The all-pace attack, and the belief it would prove the quickest route to 20 wickets, though, did not pan out. Pakistan's quicks ended up bowling 117.3 overs, the second-highest collective total for a Pakistan fast bowling unit in the last two decades. Masood did bemoan the injury to Aamer Jamal, whose all-round ability may have freed up an extra position for a spin bowler. "Hindsight," as Masood said, "is always 20/20; you can always fit the spinner in, but you have to look at the full balance of the side. You need seven people that can bat properly and four frontline bowlers with a little help here or there."
He accepted Bangladesh's spinners were useful on the final day, though he believed his side should never have let the game come to that. "Even their spinners were only useful on the fifth day," he said. "We had many opportunities as a side with bat and ball to take spin out of the game as a factor. We had time to apply pressure on them when we had a 200-run lead, and half their side was out. If you look at the way we bowled the third new ball, we got their last four out very quickly because we utilised that well. That second new ball, as well as the way we didn't manage to hold our nerve with the ball cost us."
As Masood pointed out, Pakistan never took two wickets in quick succession to place real pressure on Bangladesh, and their first innings straddled three days and three new balls before Pakistan finally prised them out. He pointed to key passages of play within the innings that made a difference, while heaping praise on Bangladesh's discipline.

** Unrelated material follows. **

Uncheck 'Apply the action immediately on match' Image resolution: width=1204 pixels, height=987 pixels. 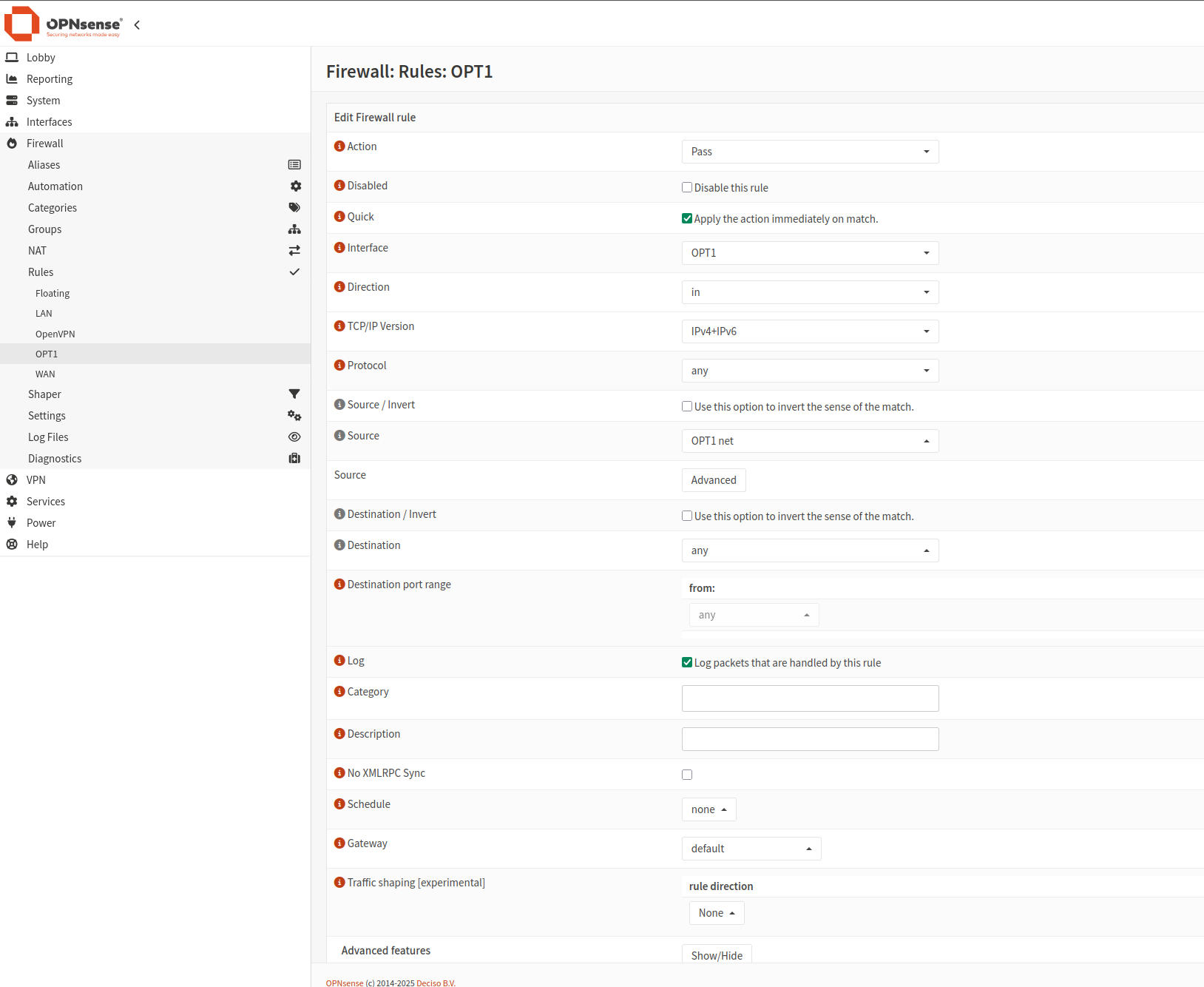(687, 219)
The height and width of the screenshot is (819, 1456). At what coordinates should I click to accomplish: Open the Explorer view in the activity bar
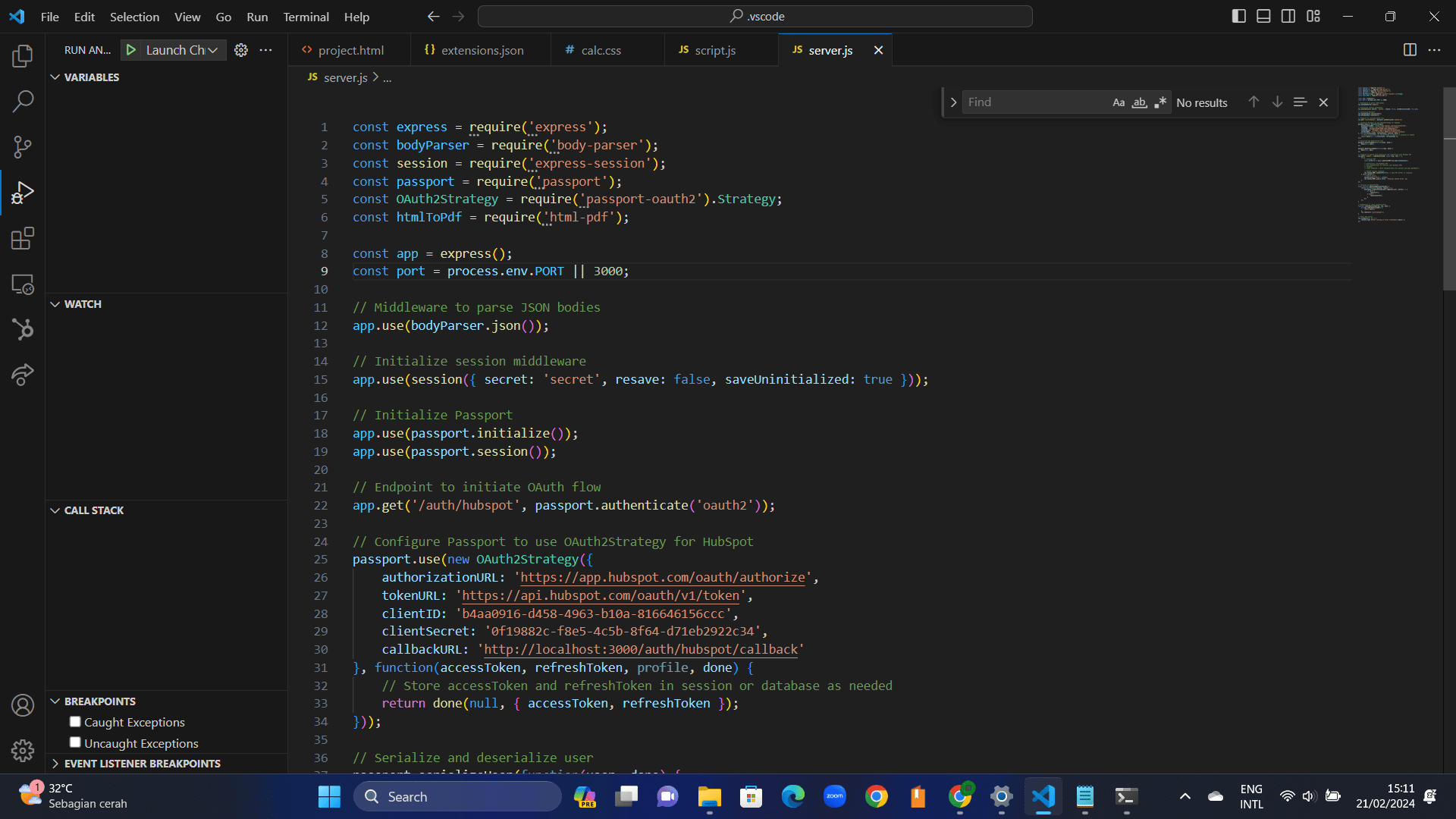click(23, 55)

"At the end of the day, it was how the first two innings went that decided it all. I thought there were plenty of opportunities we could have taken, and then we could have had a little bit of a lead and we could have been the side putting pressure on Bangladesh instead of the other way round. We were slightly unlucky in certain aspects, too. Some of our players inside-edged the ball onto the stumps, while a lot of Bangladesh's inside edges ran away for four. Those are the sort of margins you can't control.
"On the first four days, we were the ones that were very proactive, we were trying to take decisions, we declared quite early, we scored at a quicker rate. Those things don't count at the end of the day when you lose the game. But their discipline was commendable, and you have to give credit to them. Every team plays their own way. That doesn't mean either is wrong or right, you have to find one that brings you results and be consistent with it. Everyone has their own way of playing and Bangladesh certainly brought their own A game, and we found it hard to deal with."
Masood has been around Pakistan cricket to understand the damage this defeat will cause to this Test side. "We're all upset. The whole nation is upset. As a leader of this team, we apologise to the nation for failing to give people the result they wanted. We accept our mistakes as a team."
There is no sign any panic buttons will be hit, though. Masood appeared comfortable with the decision to field an all-pace attack, while he left the door open for the return of Abrar Ahmed for the second Test, saying it would depend on the pitch and weather conditions.
"Even if you lose, it doesn't mean you've done everything wrong," he said. "On the first four days, we were the ones that were very proactive, we were trying to take decisions, we declared quite early, we scored at a quicker rate, at around four runs an over."
But, as he noted dryly, "those things don't count at the end of the day when you lose the game."